Sin embargo, es esencial limitar el tamaño de las porciones de pasta y minimizar el uso de salsas con alto contenido de azúcar y grasas. También es mejor optar por la pasta integral, o la pasta a base de frijoles o lentejas, que es más nutritiva.

Algunas personas eliminan la pasta de su dieta porque están tratando de reducir su ingesta de gluten. A menos que una persona tenga sensibilidad al gluten o enfermedad celíaca, no hay evidencia de que una dieta sin gluten ofrezca beneficios para la salud.

De hecho, los estudios muestran que muchos tipos de pasta sin gluten y otros productos sin gluten pueden ser más costosos y menos saludables que sus equivalentes sin gluten. Tienden a ser más bajos en fibra y proteínas, y más altos en azúcar y grasa que los alimentos regulares.

Finalmente, la pasta integral es uno de los alimentos que componen la dieta mediterránea, que es un enfoque nutricional que muchos médicos y dietistas recomiendan para un mejor control de peso y un menor riesgo de enfermedades.

Pasta integral versus pasta blanca

La pasta tradicional enriquecida solo utiliza partes específicas del grano de trigo, lo que significa que pierde nutrientes clave durante el proceso de producción.

Los fabricantes a menudo agregan artificialmente algunos de estos nutrientes, que incluyen hierro y vitaminas B, al producto final.

La pasta integral utiliza todo el grano de trigo, lo que significa que los nutrientes permanecen en la pasta, junto con la fibra y otros componentes beneficiosos. La pasta integral también es más baja en calorías y carbohidratos.

El consumo de cereales integrales se ha relacionado con un menor riesgo de obesidad y los riesgos para la salud asociados.

Ambos tipos de pasta están disponibles en muchas formas y tamaños. Algunas de las variedades más populares incluyen:

  • macarrones
  • espaguetis
  • Fettuccine
  • Ravioles
  • lasaña
  • fideos
  • tortellini
  • linguini
  • corbata de moño

Consejos para preparar comidas saludables a base de pasta

El uso de pastas integrales y verduras puede hacer que un plato de pasta sea rico en nutrientes.

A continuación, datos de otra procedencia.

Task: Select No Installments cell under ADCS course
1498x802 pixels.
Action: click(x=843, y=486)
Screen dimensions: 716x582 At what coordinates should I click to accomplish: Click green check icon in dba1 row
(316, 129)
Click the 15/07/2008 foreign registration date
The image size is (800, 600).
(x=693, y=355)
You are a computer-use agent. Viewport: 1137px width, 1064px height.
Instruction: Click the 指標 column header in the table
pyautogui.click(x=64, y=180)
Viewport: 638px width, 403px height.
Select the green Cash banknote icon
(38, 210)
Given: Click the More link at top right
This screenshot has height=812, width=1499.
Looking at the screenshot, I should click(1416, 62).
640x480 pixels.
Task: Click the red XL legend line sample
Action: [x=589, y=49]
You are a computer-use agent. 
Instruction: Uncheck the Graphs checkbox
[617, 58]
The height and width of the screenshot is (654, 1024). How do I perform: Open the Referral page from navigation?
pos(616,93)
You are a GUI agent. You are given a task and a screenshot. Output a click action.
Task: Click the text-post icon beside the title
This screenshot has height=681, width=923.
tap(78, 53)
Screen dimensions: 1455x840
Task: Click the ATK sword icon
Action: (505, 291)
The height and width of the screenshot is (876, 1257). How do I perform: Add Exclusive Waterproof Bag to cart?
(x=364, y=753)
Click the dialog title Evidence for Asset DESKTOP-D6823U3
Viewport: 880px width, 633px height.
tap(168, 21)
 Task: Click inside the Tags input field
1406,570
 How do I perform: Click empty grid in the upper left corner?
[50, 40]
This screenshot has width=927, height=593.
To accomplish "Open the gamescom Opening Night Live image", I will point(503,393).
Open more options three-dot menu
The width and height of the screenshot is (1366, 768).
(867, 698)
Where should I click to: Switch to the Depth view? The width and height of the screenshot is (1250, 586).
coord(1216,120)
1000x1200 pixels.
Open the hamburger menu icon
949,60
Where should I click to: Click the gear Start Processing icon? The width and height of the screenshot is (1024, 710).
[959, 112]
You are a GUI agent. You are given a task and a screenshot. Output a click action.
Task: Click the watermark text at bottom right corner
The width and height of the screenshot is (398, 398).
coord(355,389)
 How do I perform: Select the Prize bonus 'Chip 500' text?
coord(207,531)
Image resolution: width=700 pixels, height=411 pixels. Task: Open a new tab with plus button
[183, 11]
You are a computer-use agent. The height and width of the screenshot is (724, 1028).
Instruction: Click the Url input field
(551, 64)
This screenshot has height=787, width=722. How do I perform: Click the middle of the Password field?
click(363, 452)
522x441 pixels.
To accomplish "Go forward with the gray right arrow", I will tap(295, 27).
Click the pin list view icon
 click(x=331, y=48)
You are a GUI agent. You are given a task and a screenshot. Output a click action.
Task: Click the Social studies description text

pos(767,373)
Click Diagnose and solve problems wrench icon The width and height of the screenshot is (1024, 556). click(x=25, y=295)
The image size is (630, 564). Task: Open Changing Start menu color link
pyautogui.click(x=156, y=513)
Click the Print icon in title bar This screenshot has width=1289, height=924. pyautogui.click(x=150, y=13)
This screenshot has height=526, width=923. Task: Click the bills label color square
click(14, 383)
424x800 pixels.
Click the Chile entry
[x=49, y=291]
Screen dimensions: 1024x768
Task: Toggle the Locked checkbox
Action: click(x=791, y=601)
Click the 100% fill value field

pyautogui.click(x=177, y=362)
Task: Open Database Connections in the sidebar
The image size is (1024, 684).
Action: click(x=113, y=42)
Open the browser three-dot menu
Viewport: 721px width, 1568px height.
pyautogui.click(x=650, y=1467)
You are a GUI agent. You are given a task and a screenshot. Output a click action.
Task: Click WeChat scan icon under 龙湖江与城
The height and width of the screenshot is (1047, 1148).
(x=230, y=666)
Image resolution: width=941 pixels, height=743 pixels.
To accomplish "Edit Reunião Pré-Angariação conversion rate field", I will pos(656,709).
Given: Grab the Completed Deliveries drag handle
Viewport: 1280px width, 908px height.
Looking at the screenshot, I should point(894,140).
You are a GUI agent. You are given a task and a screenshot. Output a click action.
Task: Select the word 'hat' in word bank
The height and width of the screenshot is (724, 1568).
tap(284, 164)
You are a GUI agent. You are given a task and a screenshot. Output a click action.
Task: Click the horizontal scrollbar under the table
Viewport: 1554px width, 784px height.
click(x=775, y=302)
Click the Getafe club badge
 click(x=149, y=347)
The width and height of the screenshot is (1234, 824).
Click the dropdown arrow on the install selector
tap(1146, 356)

Si bien la pasta puede ser saludable por sí sola, puede convertirse fácilmente en la base de demasiadas calorías.

En la popular cadena de restaurantes Olive Garden, un plato de espaguetis con salsa cremosa de champiñones y albóndigas contiene 1.680 calorías.

Dado que el requerimiento calórico promedio diario de un adulto es de 1600 a 2400 para las mujeres y de 2000 a 3000 para los hombres, esta comida única contribuye al menos a la mitad de las calorías del día y posiblemente incluso a la cantidad total.

Los mismos principios se aplican en el hogar, donde agregar salsas prefabricadas y acompañamientos comunes como pan de ajo o cucharadas de queso parmesano puede hacer que una comida por lo demás saludable no sea saludable.

Sin embargo, la pasta también puede ser una base excelente para alimentos saludables. Los consejos para preparar comidas saludables a base de pasta incluyen:

  • agregando muchas verduras
  • usando proteínas magras, como pescado
  • hacer salsas en casa en lugar de comprar prefabricadas
  • limitando la cantidad de aceite a 1-2 cucharadas
  • reemplazar el queso con levadura nutricional
  • usando pasta integral, a base de frijoles o lentejas

También es vital limitar el tamaño de las porciones. Las personas deben intentar llenar la mitad de su plato con frutas y verduras y un poco más de una cuarta parte con carbohidratos, como la pasta.

Alternativas a la pasta

Las alternativas a la pasta incluyen:

  • quinua
  • calabacín, calabaza espagueti y otras verduras
  • arroz integral o salvaje
  • fideos de trigo sarraceno, también llamados fideos soba
  • granos germinados
  • espelta
  • bulgur
  • cuscús de trigo integral
  • shirataki, o milagro, fideos

Resumen

¿La pasta es saludable? Cuando la gente come el tamaño correcto de la porción y agrega ingredientes nutritivos, sí puede ser.

Para que las comidas a base de pasta sean más saludables, las personas deben evitar las salsas cremosas y ricas y los acompañamientos ricos en calorías y agregar más verduras y proteínas magras.